Comparison of B Cell Variable Region Gene Segment Characteristics in Neuro-autoantibodies

Abstract

Autoimmune pediatric neurologic diseases have variable phenotypes and presentations, making diagnosis challenging. The pathologic mechanisms are also distinct, including cell-mediated and Ab-mediated autoimmunity, paraneoplastic syndromes, and postinfectious processes. In recent years a number of studies have described the characteristics of the autoantibodies involved in a number of these diseases. Some of the described Abs use a restricted set of variable gene segments. We sought to compare the Ab characteristics of autoantibodies related to some of the more common disorders to discover whether specific Ab signatures are universally associated with neuroautoimmune diseases. We initially performed a literature review to summarize the Ab characteristics of autoantibodies related to some of the more common disorders, including N-methyl-d-aspartate receptor (NMDAR) and leucine-rich, glioma-inactivated 1 (LGI-1). Next, we performed data analysis from selected studies that sequenced Ig genes to further characterize NMDAR and LGI-1 autoantibodies including CDR3 length distribution, variable gene sequence usage, and isotype use. We found that CDR3 length of NMDAR autoantibodies was normally distributed whereas the CDR3 length distribution of LGI-1 autoantibodies was skewed, suggesting that there is no global structural restriction on types of autoantibodies that can cause encephalitis.
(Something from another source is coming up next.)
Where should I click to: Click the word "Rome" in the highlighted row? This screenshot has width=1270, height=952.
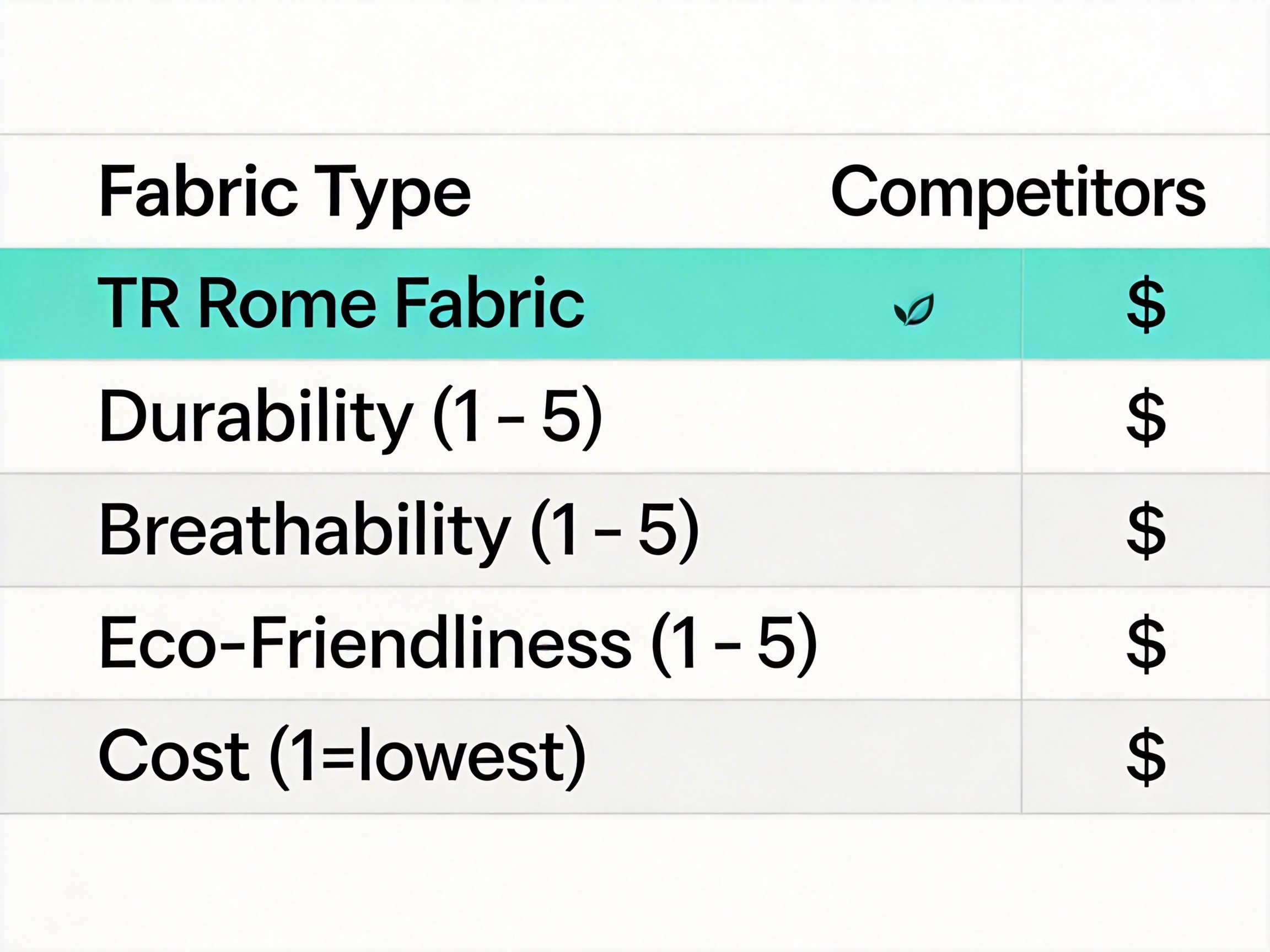tap(288, 304)
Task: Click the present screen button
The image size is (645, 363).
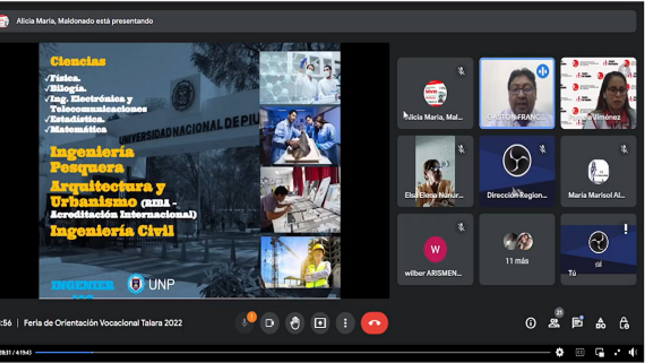Action: click(320, 323)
We also found that IgG1-IgG3 were the main NMDAR autoantibody isotypes detected, while IgG4 was the major isotype used in autoantibodies from LGI-1 encephalitis. These findings are useful for our understanding of autoimmune encephalitis and will help facilitate better diagnosis and treatment of these conditions in the future.

FIGURE 1.

NMDA autoantibodies H chain CDR3 length distribution. NR-1–reactive clones (black) and nonreactive clones (gray) are presented as a portion of the total clones identified.

FIGURE 2.

NMDA autoantibodies IGHV clonal gene family use. V gene sequence of clones was performed and sequences counts were graphed by predicted V usage as percentile of total sequences within each subgroup, nonreactive (gray) and NR-1 reactive (black).

FIGURE 3.

NMDA autoantibody Ig isotypes delineated by NR-1 reactivity. NR-1–reactive Abs (left side) and NR-1 nonreactive Abs (right side) are shown. Few of the described NR-1–reactive clones had specified isotypes identified. Of those identified, all were IgG (dark gray), with 67% being IgG1. IgG Abs were the most abundant in the NR-1 nonreactive group (68%), with most of these being IgG1, followed by IgA (20%; light gray) and IgM (12%; black).

FIGURE 4.

Comparison of LGI-1 reactive and non-reactive autoantibodies by CDR3 Length. Total Abs by CDR3 amino acid length are shown, with each subgroup, nonreactive (gray) and LGI-1 reactive (black), delineated.

FIGURE 5.

IGHV gene family use: LGI-1 reactive versus LGI-1 nonreactive. Percentages of total Abs utilizing the specific H chain variable segment genes are shown. Gene usage of LGI-1–reactive autoantibodies (black bars) and LGI-1 nonreactive autoantibodies (gray bars) paired comparisons for each gene segment are shown.

FIGURE 6.

LGI-1 autoantibody isotypes. IgG (dark gray) with IgG4 (striped), IgA (light gray), and IgM (black) are shown. IgG4 was the most abundant among the reactive group, whereas IgM was the most abundant among the nonreactive clones. Series 1, LGI-1 reactive; series 2, LGI-1 nonreactive.